CONSIGNE A – Dans les lignes de données, recopiez toutes les lignes comprises entre celle qui contient « Where should I click to: Close » et la dernière, bornes incluses, consignes comprises, en augmentant de 145 chaque coordonnée donnée en réponse. Laissez les images de côté.

TEXTE –
====================
14. Elle soutient d’abord que la forclusion par tolérance, qui doit selon elle est interprétée strictement, ne peut courir, au plus tôt, qu’à compter de l’enregistrement de la marque concernée, et pour l’usage postérieur à cet enregistrement ; ensuite que l’usage doit être celui d’un signe identique à la marque ; qu’en effet, les conditions de la forclusion devraient être appréciées individuellement pour chaque enregistrement, que raisonner autrement reviendrait à contourner les dispositions prévoyant que l’on ne peut opposer la tolérance que pour une marque enregistrée et pour l’usage postérieur à l’enregistrement, et que l’analogie avec la déchéance ne serait pas pertinente car dans le cas de la déchéance, admettre l’usage sous une forme modifiée est favorable au titulaire de la marque et réduit le domaine de cette exception tandis que pour la tolérance, admettre l’usage sous une forme modifiée reviendrait à aggraver la sanction.

15. Elle conteste en toute hypothèse avoir eu connaissance de l’usage de la marque en France avant le 1er octobre 2016, contestant la pertinence des éléments rapportées, notamment en ce qu’ils seraient hors délai, ne permettraient pas d’identifier l’usage précisément pour les produits concernés, en France ; en ce qu’elle-même n’était alors pas personnellement présente en France et commercialisait ses produits uniquement par des revendeurs multimarques qui ne lui auraient rien dit à propos de Sweet pants, et que ce ne serait qu’à l’occasion de son entrée dans le marché français fin 2016 qu’elle aurait découvert la marque litigieuse.
====================
(Lignes de données)
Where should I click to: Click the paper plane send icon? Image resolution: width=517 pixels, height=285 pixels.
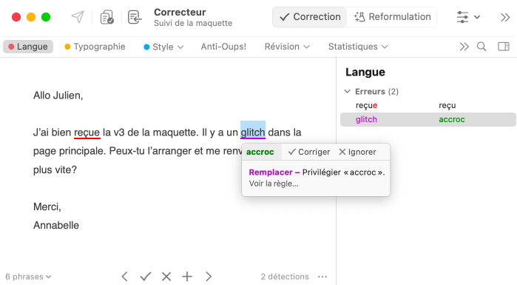(78, 17)

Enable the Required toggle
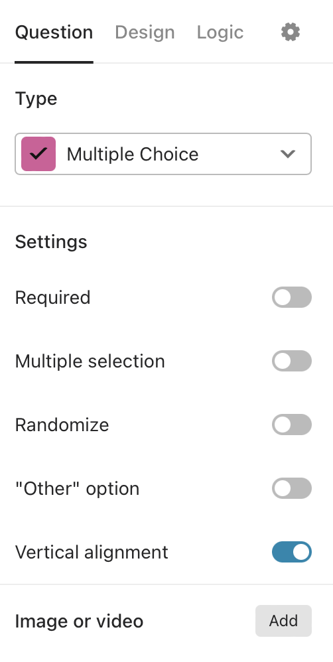point(292,297)
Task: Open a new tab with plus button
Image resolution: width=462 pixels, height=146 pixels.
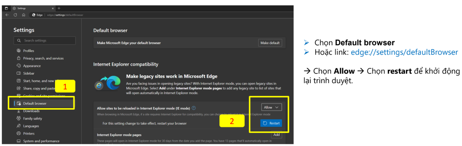Action: point(59,8)
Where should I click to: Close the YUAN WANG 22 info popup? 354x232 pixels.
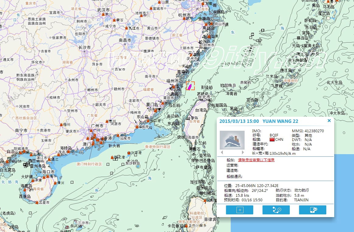click(329, 121)
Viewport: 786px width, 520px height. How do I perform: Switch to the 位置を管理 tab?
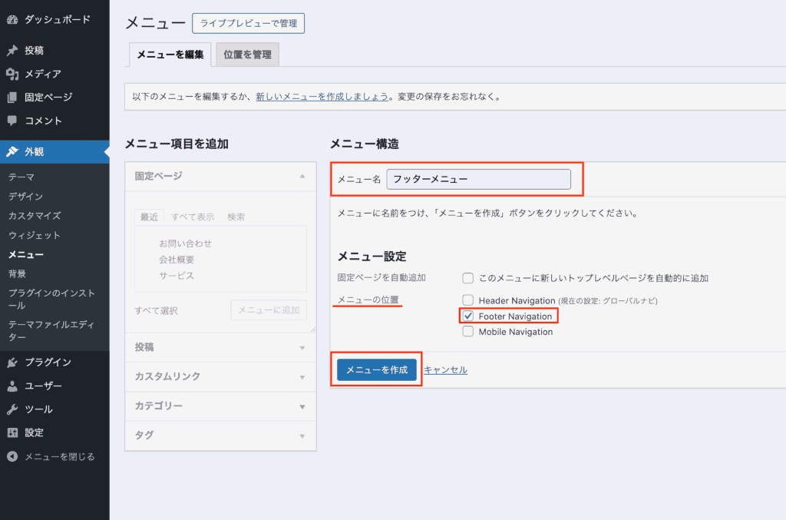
====================
CONSIGNE B – Reprenez le texte sur la forclusion par tolérance et poursuivez-le à partir de sa dernière phrase.

CORRIGÉ A –
Where should I click to: Close the YUAN WANG 22 info popup? 354x232 pixels.
click(474, 266)
Viewport: 786px width, 520px height. How do I perform: Switch to the 位置を管理 tab?

CORRIGÉ B –
16. À titre infiniment subsidiaire, elle fait valoir qu’à supposer que l’usage du signe vaut usage de la marque de 2012, cet usage n’a concerné que les pantalons de jogging, de sorte que la forclusion ne serait acquise que pour ces produits, et que les demandes resteraient recevables pour les autres produits et services.

17. L’incident a été entendu à l’audience du 19 mai 2022.

MOTIFS

Cadre juridique

18. Aux termes de l’article 9 de la directive 2015/2436 rapprochant les législations des États membres sur les marques,

« Le titulaire d’une marque antérieure [dont une marque de l’Union européenne], qui a toléré, dans un État membre, l’usage d’une marque postérieure enregistrée dans cet État membre pendant une période de cinq années consécutives en connaissance de cet usage ne peut plus demander la nullité, sur la base de cette marque antérieure, pour les produits ou les services pour lesquels la marque postérieure a été utilisée, à moins que l’enregistrement de la marque postérieure n’ait été demandé de mauvaise foi. » 

Cette disposition a été transposée en droit français, en des termes similaires et non expressément incompatibles, à l’article L. 716-2-8 du code de la propriété intellectuelle.

19. Et l’article 16, paragraphe 2, du règlement 2017/1001 sur la marque de l’Union européenne prévoit une limitation au droit conférée par la marque, selon laquelle lors d’une procédure en contrefaçon, le titulaire d’une marque de l’Union européenne ne peut interdire l’usage d’une marque nationale enregistrée postérieurement lorsque cette marque postérieure n’aurait pas été déclarée nulle en vertu, notamment, de l’article 9 de la directive 2015/2436.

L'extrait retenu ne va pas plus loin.